→ **Aim of the exercise**:
Only the lines from the one containing "You are a GUI" to the end of the records belong in the copy. Reproduce them word for word and drop the pictures.

■ ■ ■ ■ ■ ■ ■

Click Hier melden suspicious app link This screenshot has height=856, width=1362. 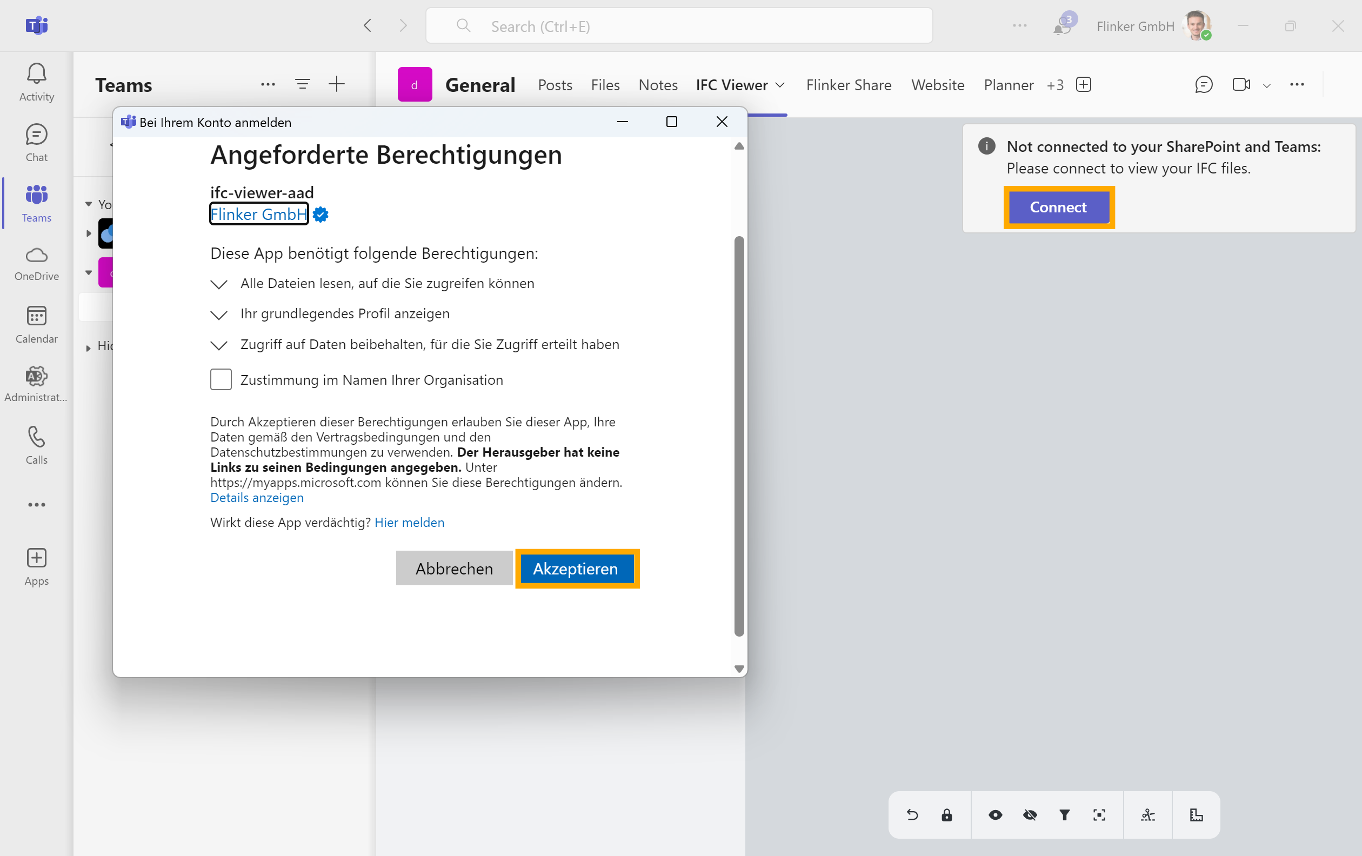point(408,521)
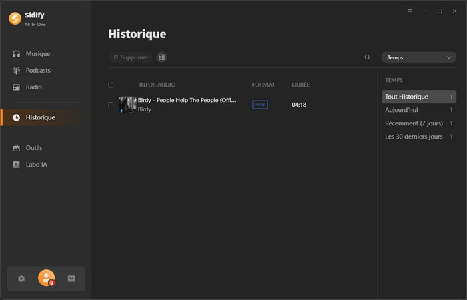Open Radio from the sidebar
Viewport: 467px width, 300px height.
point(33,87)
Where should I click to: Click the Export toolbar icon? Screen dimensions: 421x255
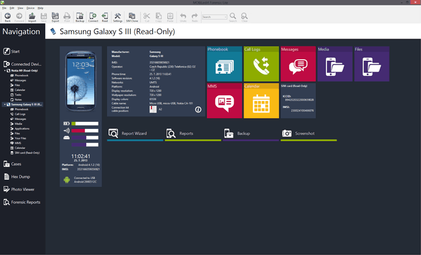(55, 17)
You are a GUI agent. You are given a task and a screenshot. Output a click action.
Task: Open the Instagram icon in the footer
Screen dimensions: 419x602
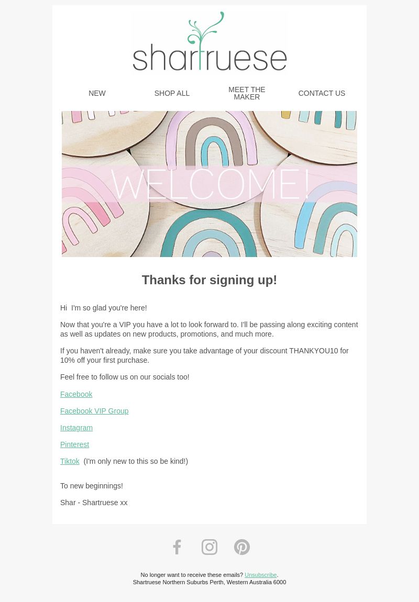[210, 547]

■ ■ ■ ■ ■ ■ ■

→ **Result below**:
You are a GUI agent. You are given a task and a screenshot. Output a click action.
Task: Open the Instagram icon in the footer
Screen dimensions: 419x602
[210, 547]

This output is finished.